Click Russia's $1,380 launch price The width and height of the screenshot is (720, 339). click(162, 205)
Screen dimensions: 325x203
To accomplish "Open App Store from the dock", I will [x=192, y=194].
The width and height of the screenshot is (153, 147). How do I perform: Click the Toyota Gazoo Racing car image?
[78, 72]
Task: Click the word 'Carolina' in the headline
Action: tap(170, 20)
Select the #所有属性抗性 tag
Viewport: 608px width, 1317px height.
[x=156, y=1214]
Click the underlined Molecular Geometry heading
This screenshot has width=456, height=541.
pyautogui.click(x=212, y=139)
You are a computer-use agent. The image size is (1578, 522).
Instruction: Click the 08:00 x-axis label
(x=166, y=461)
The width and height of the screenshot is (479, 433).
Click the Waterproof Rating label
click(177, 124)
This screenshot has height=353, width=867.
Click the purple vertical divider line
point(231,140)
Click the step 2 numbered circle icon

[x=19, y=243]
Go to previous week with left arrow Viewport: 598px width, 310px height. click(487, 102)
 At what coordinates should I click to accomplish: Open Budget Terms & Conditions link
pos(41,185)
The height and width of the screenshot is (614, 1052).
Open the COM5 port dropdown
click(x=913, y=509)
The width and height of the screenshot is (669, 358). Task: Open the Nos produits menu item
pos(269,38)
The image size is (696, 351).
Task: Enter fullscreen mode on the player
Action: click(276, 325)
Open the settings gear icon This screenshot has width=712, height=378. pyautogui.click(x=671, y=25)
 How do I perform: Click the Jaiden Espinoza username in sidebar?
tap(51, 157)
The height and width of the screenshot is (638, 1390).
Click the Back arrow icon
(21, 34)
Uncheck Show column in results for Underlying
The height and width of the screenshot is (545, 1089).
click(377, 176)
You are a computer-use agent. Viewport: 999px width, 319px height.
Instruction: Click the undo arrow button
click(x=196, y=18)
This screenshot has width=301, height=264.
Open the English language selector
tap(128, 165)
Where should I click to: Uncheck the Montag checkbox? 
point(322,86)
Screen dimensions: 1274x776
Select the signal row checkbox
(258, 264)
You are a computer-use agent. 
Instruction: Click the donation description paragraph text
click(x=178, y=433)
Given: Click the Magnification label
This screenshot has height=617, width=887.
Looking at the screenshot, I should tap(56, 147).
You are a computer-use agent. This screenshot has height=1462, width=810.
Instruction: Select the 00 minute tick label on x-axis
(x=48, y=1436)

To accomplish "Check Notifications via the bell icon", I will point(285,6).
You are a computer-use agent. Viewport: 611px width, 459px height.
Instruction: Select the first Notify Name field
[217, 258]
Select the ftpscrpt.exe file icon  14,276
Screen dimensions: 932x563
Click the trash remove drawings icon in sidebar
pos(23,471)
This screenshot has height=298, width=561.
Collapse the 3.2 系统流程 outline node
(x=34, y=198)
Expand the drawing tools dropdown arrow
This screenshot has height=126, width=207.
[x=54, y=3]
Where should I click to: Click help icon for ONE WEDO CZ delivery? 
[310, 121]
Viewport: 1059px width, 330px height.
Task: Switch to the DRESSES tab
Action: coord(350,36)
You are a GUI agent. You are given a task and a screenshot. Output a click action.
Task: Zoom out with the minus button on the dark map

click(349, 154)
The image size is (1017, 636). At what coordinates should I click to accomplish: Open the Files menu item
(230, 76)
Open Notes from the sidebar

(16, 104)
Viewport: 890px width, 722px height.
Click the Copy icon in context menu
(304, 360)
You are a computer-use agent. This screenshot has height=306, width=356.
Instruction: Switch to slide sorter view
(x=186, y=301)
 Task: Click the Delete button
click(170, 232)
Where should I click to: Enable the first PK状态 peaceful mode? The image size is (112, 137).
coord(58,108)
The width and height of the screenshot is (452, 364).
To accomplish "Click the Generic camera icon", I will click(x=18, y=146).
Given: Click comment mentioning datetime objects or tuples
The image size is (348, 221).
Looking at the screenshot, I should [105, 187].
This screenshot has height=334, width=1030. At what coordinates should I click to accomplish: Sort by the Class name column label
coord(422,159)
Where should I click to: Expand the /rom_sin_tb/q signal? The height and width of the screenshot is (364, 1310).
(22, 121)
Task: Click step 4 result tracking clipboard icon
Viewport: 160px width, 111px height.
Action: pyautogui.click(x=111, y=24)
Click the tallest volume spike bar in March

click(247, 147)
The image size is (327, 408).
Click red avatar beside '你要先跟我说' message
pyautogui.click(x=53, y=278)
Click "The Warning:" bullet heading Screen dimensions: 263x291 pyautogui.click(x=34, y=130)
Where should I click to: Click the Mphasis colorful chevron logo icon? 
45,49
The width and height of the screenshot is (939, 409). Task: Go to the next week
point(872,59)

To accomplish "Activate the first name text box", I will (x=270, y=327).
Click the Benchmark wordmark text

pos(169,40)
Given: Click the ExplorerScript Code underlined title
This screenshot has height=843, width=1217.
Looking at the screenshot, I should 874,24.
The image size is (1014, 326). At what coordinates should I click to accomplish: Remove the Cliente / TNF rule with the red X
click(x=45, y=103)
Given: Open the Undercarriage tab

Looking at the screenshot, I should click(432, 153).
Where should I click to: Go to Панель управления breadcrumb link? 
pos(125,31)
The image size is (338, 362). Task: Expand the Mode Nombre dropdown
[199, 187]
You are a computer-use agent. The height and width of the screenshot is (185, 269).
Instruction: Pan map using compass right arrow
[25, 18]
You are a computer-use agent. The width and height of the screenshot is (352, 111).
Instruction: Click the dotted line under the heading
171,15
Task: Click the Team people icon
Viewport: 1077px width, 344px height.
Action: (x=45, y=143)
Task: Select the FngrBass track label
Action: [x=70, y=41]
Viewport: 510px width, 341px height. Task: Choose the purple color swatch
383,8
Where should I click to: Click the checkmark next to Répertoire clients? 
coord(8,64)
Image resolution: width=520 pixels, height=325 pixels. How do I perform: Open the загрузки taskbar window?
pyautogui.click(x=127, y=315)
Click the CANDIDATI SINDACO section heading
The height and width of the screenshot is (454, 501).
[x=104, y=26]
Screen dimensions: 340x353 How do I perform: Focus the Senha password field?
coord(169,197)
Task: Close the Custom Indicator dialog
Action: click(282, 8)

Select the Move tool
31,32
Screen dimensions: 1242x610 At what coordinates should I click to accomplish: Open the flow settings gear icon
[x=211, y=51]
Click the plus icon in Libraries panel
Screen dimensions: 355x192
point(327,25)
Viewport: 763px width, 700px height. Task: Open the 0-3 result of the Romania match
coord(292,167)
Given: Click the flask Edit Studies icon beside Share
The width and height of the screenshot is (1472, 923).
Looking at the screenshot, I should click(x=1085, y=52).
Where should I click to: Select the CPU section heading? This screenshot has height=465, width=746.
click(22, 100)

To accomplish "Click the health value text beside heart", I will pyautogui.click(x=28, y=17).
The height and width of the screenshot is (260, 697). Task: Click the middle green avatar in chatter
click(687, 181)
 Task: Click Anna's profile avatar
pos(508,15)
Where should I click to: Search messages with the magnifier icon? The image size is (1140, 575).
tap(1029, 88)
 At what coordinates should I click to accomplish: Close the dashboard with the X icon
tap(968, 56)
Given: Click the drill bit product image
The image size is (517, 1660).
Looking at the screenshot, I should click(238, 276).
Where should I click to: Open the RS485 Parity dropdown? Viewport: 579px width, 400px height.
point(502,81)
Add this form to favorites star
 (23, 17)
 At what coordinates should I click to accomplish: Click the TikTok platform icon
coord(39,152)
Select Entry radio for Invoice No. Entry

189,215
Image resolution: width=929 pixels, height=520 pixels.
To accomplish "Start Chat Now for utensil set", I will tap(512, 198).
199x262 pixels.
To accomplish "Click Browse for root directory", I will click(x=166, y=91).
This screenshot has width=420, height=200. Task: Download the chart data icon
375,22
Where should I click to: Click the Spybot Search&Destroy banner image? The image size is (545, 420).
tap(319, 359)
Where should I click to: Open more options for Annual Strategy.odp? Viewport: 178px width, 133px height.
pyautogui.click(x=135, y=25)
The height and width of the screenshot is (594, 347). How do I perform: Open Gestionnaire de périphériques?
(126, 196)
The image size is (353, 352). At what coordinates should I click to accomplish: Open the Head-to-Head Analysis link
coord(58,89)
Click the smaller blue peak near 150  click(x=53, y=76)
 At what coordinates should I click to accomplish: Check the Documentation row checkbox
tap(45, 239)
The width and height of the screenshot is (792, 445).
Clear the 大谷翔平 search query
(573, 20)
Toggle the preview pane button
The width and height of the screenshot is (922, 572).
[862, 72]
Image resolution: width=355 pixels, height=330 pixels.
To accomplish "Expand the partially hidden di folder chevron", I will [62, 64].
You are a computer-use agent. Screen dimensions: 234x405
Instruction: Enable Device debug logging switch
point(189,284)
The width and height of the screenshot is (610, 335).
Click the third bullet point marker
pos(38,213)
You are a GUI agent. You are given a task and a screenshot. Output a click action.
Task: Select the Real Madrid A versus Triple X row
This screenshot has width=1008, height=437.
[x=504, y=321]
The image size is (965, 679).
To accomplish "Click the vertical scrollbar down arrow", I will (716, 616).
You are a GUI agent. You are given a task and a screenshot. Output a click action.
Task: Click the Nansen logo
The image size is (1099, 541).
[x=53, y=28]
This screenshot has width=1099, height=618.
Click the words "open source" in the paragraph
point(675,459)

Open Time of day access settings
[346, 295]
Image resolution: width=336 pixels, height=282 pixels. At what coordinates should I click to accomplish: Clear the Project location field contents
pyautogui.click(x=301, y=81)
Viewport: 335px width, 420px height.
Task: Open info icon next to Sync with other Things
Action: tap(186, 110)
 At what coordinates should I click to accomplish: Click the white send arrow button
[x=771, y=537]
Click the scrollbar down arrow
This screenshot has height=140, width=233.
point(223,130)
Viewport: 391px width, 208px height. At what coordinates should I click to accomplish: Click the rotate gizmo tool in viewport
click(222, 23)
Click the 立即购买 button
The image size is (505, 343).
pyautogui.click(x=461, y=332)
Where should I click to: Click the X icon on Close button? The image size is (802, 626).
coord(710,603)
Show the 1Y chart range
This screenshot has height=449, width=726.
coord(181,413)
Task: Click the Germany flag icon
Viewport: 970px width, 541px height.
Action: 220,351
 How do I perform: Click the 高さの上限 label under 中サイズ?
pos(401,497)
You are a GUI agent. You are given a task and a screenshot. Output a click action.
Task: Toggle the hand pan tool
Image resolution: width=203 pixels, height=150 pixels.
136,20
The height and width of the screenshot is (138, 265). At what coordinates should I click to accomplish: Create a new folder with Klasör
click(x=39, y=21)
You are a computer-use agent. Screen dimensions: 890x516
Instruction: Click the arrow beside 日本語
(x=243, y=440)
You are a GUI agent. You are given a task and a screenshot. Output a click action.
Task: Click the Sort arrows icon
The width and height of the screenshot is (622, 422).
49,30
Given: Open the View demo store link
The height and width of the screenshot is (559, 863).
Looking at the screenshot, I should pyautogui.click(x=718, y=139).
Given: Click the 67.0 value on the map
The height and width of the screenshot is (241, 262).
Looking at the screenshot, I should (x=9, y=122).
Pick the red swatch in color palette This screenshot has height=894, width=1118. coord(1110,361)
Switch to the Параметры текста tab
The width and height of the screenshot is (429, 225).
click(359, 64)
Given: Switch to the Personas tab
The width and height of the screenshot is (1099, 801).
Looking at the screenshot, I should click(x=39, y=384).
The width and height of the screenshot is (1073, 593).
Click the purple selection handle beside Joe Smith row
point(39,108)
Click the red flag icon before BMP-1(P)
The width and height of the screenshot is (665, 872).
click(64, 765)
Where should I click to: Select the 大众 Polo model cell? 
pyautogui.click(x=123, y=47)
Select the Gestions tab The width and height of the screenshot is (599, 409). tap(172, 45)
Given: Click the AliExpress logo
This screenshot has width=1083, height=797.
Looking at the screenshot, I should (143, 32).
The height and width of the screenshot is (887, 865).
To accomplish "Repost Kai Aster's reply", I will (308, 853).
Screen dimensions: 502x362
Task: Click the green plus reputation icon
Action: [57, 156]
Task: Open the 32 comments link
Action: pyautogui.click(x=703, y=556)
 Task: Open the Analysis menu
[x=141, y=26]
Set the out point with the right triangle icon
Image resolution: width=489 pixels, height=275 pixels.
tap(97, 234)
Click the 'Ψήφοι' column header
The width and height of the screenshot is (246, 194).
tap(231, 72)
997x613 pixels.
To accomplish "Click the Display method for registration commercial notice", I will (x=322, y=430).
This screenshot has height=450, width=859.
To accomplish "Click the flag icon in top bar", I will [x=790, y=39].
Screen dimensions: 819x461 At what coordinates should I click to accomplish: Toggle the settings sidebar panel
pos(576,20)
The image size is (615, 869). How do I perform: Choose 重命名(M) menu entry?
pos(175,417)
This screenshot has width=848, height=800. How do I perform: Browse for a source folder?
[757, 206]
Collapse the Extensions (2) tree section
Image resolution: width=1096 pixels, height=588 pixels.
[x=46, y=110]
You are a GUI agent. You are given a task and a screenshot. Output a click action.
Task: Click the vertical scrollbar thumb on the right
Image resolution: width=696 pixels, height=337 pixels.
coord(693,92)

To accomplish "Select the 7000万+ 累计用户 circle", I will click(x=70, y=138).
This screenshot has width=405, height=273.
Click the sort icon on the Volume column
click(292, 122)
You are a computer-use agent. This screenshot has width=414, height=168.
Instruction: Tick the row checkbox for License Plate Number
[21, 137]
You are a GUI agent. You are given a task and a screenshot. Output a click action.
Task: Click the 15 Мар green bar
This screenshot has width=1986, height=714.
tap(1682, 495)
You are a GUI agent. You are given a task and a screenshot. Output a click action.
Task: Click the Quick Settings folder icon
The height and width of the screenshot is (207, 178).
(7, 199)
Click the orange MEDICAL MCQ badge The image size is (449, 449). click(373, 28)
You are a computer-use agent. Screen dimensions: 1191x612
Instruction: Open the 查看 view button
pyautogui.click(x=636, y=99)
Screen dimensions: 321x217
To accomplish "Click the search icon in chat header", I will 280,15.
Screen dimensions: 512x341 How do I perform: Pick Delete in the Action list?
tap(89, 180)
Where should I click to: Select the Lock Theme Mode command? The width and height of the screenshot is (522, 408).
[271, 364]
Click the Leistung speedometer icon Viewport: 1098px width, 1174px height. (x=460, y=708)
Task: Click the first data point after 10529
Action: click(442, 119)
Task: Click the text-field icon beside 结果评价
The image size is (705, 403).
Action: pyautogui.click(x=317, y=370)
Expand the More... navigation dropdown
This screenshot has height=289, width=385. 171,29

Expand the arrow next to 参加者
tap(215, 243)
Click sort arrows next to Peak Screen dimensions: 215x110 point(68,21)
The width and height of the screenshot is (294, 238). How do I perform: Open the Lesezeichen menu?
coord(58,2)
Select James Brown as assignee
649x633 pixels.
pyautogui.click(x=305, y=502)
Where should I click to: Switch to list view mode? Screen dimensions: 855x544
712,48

# # #

**Task goal**
With the line that has "You are a computer-use agent. Viewport: 999px" as the first and the line that has "Expand the drawing tools dropdown arrow" as the last, repeat exactly that run of lines above and no more.

**The answer**
You are a computer-use agent. Viewport: 999px width, 319px height.
Instruction: Click the undo arrow button
click(x=196, y=18)
This screenshot has width=301, height=264.
Open the English language selector
tap(128, 165)
Where should I click to: Uncheck the Montag checkbox? 
point(322,86)
Screen dimensions: 1274x776
Select the signal row checkbox
(258, 264)
You are a computer-use agent. 
Instruction: Click the donation description paragraph text
click(x=178, y=433)
Given: Click the Magnification label
This screenshot has height=617, width=887.
Looking at the screenshot, I should tap(56, 147).
You are a computer-use agent. This screenshot has height=1462, width=810.
Instruction: Select the 00 minute tick label on x-axis
(x=48, y=1436)

To accomplish "Check Notifications via the bell icon", I will point(285,6).
You are a computer-use agent. Viewport: 611px width, 459px height.
Instruction: Select the first Notify Name field
[217, 258]
Select the ftpscrpt.exe file icon  14,276
Screen dimensions: 932x563
Click the trash remove drawings icon in sidebar
pos(23,471)
This screenshot has height=298, width=561.
Collapse the 3.2 系统流程 outline node
(x=34, y=198)
Expand the drawing tools dropdown arrow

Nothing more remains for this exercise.